WBCSD identified eight factors that influence decision-makers about sustainable buildings, four of which "are the main barriers to greater consideration and adoption by building professionals and are the most significant in influencing respondents' consideration of 'sustainable building'."



They include:
Personal knowhow -- whether people understand how to improve a building's environmental performance and where to go for good advice


Business community acceptance -- whether people think the business community in their market sees sustainable buildings as a priority


A supportive corporate environment -- whether people think their company's leaders will support them in decisions to build sustainably


Personal commitment -- whether action on the environment is important to them as individuals
Sisson points out that a small but growing number of building professionals are attempting to avoid the industry's stovepiped mentality by employing an integrated design process, in which the various players get together -- virtually or face to face -- to examine various trade-offs. This may seem like an obvious solution to fragmentation, but it's nothing less than revolutionary for the building industry.


For example, in working with its own customers, United Technologies -- whose Carrier division has been one of the prime movers in the green building sector, and one of the original conveners of the U.S. Green Building Council -- has borrowed some tools and techniques from its aerospace division. "If you think of an aircraft as a building with wings, it's got all the same basic ingredients -- power systems, environmental control systems, creature comforts," explains Sisson. "And aircraft manufacturers are very sensitive to fuel consumption. So, to design an aircraft effectively you need to bring concurrent engineering thinking into the design of the aircraft."
UTC is beginning to deploy some of this same "concurrent thinking" in its building division. Says Sisson: "We have to go beyond just thinking about air conditioning. We have to think about how the air conditioning is part of the building system, and how customers can more effectively make those trade-offs" -- for example, between building orientation, the number of windows, or the thickness of insulation on the one hand, and the size of the air conditioning system on the other. (And how all of this relates to the cherished marble lobby.)

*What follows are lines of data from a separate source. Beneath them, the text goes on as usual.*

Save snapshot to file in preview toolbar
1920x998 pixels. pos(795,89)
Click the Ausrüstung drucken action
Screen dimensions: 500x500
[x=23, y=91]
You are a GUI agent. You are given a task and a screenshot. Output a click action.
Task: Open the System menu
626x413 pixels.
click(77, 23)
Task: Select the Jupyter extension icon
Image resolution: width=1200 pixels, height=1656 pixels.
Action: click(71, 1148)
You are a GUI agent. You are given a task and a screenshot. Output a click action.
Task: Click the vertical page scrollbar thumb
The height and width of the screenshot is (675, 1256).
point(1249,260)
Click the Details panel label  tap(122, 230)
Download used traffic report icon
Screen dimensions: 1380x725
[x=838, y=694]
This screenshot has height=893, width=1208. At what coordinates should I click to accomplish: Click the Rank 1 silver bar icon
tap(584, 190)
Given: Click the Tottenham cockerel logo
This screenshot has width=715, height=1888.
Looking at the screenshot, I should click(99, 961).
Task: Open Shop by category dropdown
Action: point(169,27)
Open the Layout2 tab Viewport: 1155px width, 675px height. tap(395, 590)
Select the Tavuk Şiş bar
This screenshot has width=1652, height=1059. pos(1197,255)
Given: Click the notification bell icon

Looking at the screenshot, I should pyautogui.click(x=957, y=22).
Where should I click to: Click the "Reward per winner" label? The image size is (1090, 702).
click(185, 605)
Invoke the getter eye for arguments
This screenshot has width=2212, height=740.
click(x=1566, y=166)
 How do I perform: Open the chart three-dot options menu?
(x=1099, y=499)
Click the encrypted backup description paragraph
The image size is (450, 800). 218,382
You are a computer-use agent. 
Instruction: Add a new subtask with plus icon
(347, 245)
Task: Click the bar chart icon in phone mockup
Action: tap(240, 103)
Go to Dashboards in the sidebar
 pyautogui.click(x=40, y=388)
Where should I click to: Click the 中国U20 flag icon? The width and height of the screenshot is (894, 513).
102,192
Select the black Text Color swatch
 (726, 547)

It's not just about building greener buildings, of course. It's also about building more profitable ones. Lighting, cooling, and maintenance make up as much as 85 percent of a building's fifty-year life-cycle cost, and the lion's share of those costs are locked in during the design phase, before any construction begins. So, thinking through costs, benefits, and trade-offs early on has a high leverage factor.


Moreover, there is evidence that an energy-efficient building can command a premium. According to the Green Building SmartMarket Report 2006, professionals expect greener buildings to garner an average 7.5% increase in value over comparable standard buildings, together with a 6.6% better return on investment.


Sisson acknowledges that the WBCSD report defines the business levers, but falls short of citing specific recommendations. His WBCSD working group is now engaged in scenario planning, forecasting, and modeling to come up with a robust set of recommendations on the policy, finance, technology fronts, with the aim of breaking through the barriers to make building green an easier process for everyone involved.



Of course there's an additional front to be addressed: human behavior. Developers and all the other players need to change their habits, break the cycle from "that's the way it's always been done" to "how can we do it better?" As the WBCSD report makes clear, that's a question that often goes unasked.


And it's not just the building community that has issues here. Building occupants can thwart even the best-designed and implemented green schemes. As Sisson puts it: "Just because you give the most energy-efficient building to a user, doesn't ensure that it will be used in the most energy-efficient way."